Чистота здесь встраивается в ряд приемов минималистской эстетики, но семиотически гигиена при таком раскладе нередко начинает увязываться с образами идеального порядка, что в конечном счете может привести к идеологии тотальной власти и государственного надзора. Легкий оттенок «тоталитарности», уже обозначившийся в семантике душа, без труда развивается по метафорической шкале от частного тела к социальному, от физической чистоты – к благонамеренности. Подобные мотивы уже начинают мелькать и в конце XIX столетия на страницах литературных утопий. У Жюля Верна в утопическом городе Франквиле «дети настолько приучены к чистоте, что приходят в ужас от малейшего пятна на одежде. Индивидуальная и коллективная чистота – главная забота основателей Франквиля. Чистить, чистить безостановочно, чтобы уничтожить грязь, проистекающую от огромного количества людей, – такова основная работа центральной власти». Сходные пассажи можно найти во многих классических утопиях и антиутопиях нашего века.

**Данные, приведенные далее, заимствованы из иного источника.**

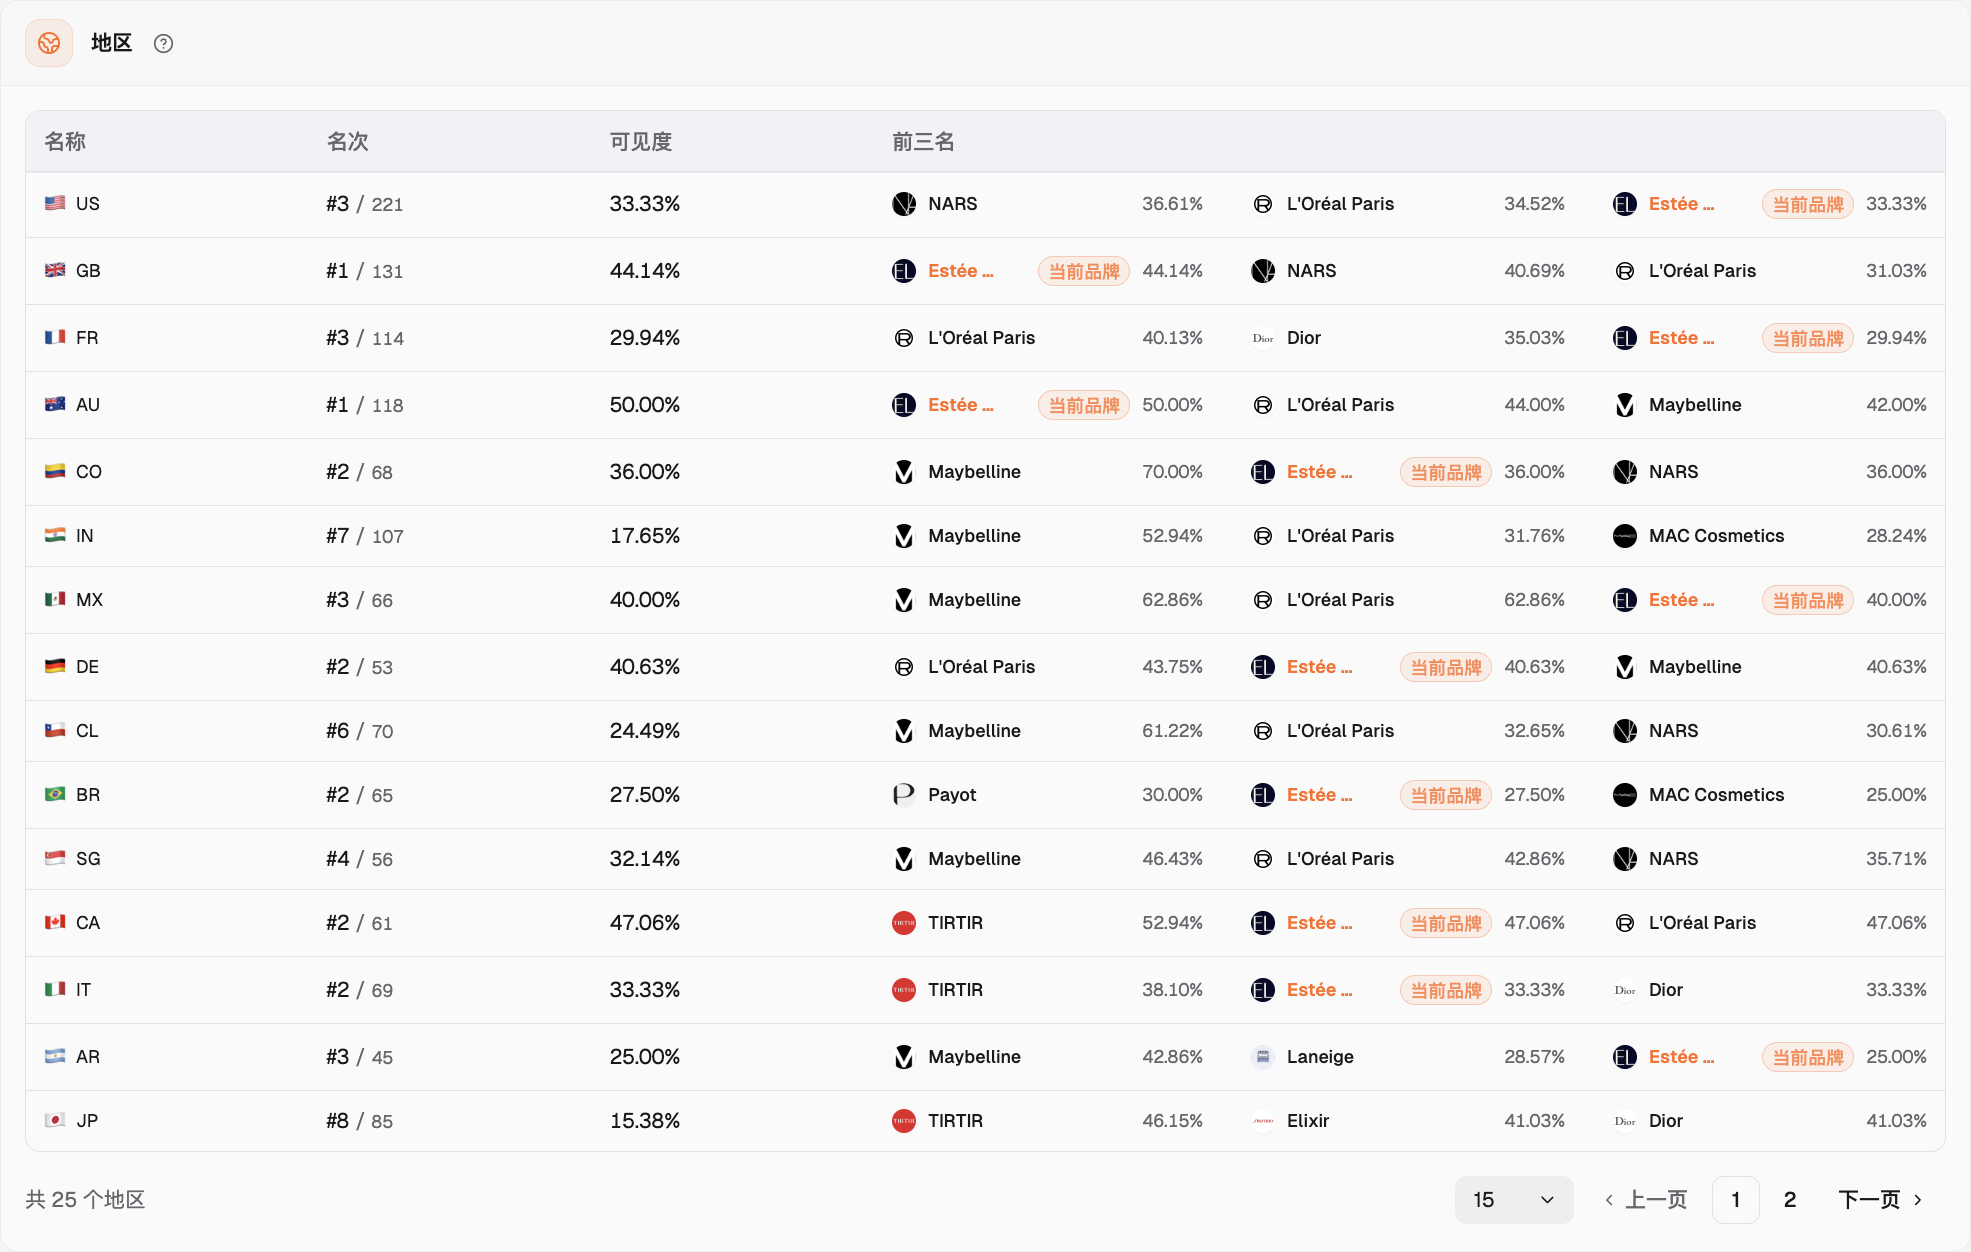Click the Japan flag icon
The height and width of the screenshot is (1252, 1971).
pyautogui.click(x=55, y=1120)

Однако для нас прежде всего важен тот факт, что решающий сдвиг в массовых представлениях о чистом и грязном, подготовивший современное восприятие, произошел именно в 80–90-е годы XIX века. В этот период оформилась привычная для нас модель телесности и окончательно закрепились базовые гендерные стереотипы. Дендистская гигиена, создавшая образ мужчины-чистюли, была одним из векторов в этом увлекательном процессе, во многом изменившем структуры повседневного опыта.